Antwort: In einigen Ländern, in einigen Werbekampagnen, vor allem in Beauty-Kampagnen. Es gibt immer das symbolische Mädchen einer anderen Hautfarbe, weil es das geben muss. In der Mode wird es absolut besser, in der Beauty-Welt so lala.

Frage: Welche Veränderungen haben Sie mit Bezug auf Vielfalt seit dem Beginn Ihrer Karriere erlebt?

Antwort: Momentan ist es der Welt unmöglich, die Vielfalt zu leugnen, denn Hip-Hop ist die führende Musik unserer Kultur und nicht mehr Rock'n'Roll. Es ist unmöglich, sie zu leugnen, und sie wird dir unter die Nase gerieben, wo auch immer du bist.

Frage: Wie lautet Ihre Botschaft an die neue Generation schwarzer Models wie Duckie Thot?

Antwort: Sie dürfen nicht aufgeben und müssen auf dem Weg voran Stärke und Ausdauer haben, weil sie ihre Ziele erreichen können.

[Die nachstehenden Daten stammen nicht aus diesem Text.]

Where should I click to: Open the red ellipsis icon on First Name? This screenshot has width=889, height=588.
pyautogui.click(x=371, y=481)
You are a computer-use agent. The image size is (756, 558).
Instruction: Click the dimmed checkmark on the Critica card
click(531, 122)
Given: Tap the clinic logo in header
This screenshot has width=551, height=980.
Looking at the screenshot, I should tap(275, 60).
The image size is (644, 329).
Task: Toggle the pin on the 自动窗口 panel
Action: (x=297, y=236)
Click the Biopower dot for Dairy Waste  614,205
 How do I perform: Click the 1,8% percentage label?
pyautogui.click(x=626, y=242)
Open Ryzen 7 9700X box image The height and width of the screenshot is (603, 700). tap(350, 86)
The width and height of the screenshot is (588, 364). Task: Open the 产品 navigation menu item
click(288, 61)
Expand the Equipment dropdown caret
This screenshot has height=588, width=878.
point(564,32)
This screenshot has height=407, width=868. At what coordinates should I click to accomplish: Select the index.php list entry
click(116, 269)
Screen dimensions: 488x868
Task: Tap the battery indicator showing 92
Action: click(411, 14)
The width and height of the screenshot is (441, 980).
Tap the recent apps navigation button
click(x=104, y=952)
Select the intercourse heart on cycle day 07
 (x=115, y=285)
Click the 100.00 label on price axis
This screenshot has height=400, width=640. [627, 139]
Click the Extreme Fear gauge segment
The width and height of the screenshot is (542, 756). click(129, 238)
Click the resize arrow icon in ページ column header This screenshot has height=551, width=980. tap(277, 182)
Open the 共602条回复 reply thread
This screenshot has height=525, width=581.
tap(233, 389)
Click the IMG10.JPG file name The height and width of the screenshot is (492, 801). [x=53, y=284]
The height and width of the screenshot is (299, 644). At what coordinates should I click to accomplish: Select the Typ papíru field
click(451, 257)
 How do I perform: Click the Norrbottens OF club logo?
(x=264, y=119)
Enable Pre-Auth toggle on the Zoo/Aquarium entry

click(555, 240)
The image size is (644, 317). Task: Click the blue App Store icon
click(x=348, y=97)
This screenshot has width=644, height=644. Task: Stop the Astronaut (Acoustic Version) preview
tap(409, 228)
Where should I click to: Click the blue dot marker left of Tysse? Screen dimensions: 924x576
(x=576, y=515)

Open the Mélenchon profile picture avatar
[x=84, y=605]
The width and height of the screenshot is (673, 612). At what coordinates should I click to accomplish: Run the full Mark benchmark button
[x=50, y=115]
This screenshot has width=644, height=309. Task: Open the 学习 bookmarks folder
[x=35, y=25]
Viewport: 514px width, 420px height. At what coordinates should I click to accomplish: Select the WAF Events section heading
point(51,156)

Frage: Und was sagen Sie aufstrebenden Models, die einmal das erreichen wollen, was Sie erreicht haben?

Antwort: Wenn sie sich selbst treu bleiben, werden sie überdauern. Bleibt nett und bleibt demütig und hört zu und lernt. Ich sehe das schon mit einigen Youngstern, mit Adut (Akech) und Kaya Gerber. Das sind kluge Girls. Ich war mit ihnen in Paris. Sie hören zu, nehmen alles auf. Man denkt es nicht, aber sie sind sehr professionell. Ich war sehr beeindruckt von Kaya und Adut, weil sie zwei der jüngsten sind.

Frage: Wie war es, am Set neben Stars wie Sean «Diddy» Combs und Whoopi Goldberg zu stehen, die sonst nicht als Models arbeiten?

Antwort: Sie werden es nicht glauben, wie sehr wir uns unterstützen. Die Leute realisieren das nicht. Sogar mit meiner Generation von Models - Cindy (Crawford), Linda (Evangelista), Christy (Turlington), Kate (Moss), Claudia (Schiffer), Carla (Bruni), Helena (Christensen) - war es immer so. Darum geht es wirklich. Man muss teilen.

ZUR PERSON: Die 1970 in London geborene Naomi Campbell gilt als eines der wenigen Supermodels ihrer Generation und hat schwarzen Models zu einer größeren Akzeptanz verholfen. Mit ihren Fotos schaffte sie es als erste schwarze Frau auf die Titelseite der französischen «Vogue» und hatte sich im Alter von nur 18 Jahren bereits für Ralph Lauren, Versace und andere Luxusmarken ablichten lassen. Sie war zudem in Musikvideos von Michael Jackson, Aretha Franklin, George Michael und Jay-Z zu sehen und veröffentlichte 1994 auch ihr eigenes Album. Campbell war zwei Mal verlobt, aber nie verheiratet und hat keine Kinder. Sie engagiert sich stark für wohltätige Zwecke.